* Exercise instructions *
Among the lines below, a stretch begins at the one with "Click the 1.0 kts label in scale legend" and ends at the one with "Task: Open dashboard from the sidebar". Repeat that stretch exactly, ends included.

* Input material *

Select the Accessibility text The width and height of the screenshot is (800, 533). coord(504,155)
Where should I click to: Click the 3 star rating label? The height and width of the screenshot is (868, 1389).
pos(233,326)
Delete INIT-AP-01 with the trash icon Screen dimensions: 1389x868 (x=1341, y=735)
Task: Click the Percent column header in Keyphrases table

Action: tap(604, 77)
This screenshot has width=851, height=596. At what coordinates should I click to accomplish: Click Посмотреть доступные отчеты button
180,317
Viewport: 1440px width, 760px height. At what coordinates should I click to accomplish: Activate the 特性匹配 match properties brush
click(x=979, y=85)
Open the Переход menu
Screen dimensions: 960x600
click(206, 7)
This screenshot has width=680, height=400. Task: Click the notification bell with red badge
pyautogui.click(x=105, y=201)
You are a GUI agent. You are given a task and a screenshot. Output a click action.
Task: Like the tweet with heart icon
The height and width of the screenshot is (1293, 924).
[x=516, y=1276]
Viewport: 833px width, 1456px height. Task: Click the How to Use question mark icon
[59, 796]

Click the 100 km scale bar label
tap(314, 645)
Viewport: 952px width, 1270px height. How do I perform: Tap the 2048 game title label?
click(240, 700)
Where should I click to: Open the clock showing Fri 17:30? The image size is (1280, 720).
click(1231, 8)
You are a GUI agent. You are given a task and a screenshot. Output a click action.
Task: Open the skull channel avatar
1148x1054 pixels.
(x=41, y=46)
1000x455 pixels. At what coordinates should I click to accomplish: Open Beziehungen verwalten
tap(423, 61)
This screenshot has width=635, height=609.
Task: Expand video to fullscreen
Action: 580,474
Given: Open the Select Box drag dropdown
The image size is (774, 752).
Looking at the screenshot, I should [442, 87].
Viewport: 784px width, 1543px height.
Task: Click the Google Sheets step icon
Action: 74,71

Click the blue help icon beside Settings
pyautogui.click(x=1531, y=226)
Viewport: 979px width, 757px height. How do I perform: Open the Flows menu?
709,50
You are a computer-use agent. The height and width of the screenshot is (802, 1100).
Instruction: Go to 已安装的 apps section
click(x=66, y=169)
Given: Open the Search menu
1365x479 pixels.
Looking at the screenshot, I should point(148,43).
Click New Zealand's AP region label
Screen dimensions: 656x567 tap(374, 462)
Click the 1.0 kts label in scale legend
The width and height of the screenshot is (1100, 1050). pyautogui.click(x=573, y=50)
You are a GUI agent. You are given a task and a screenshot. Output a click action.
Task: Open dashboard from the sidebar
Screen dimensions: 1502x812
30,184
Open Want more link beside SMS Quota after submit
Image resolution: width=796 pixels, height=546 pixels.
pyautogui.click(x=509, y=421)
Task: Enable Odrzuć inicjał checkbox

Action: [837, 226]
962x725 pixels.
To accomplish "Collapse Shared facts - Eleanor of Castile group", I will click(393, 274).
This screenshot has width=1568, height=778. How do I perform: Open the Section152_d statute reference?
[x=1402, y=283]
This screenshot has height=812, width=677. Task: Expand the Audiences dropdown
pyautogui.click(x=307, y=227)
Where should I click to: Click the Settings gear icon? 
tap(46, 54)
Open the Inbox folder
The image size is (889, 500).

* Task response *
Click the 1.0 kts label in scale legend
The width and height of the screenshot is (1100, 1050). pyautogui.click(x=573, y=50)
You are a GUI agent. You are given a task and a screenshot. Output a click action.
Task: Open dashboard from the sidebar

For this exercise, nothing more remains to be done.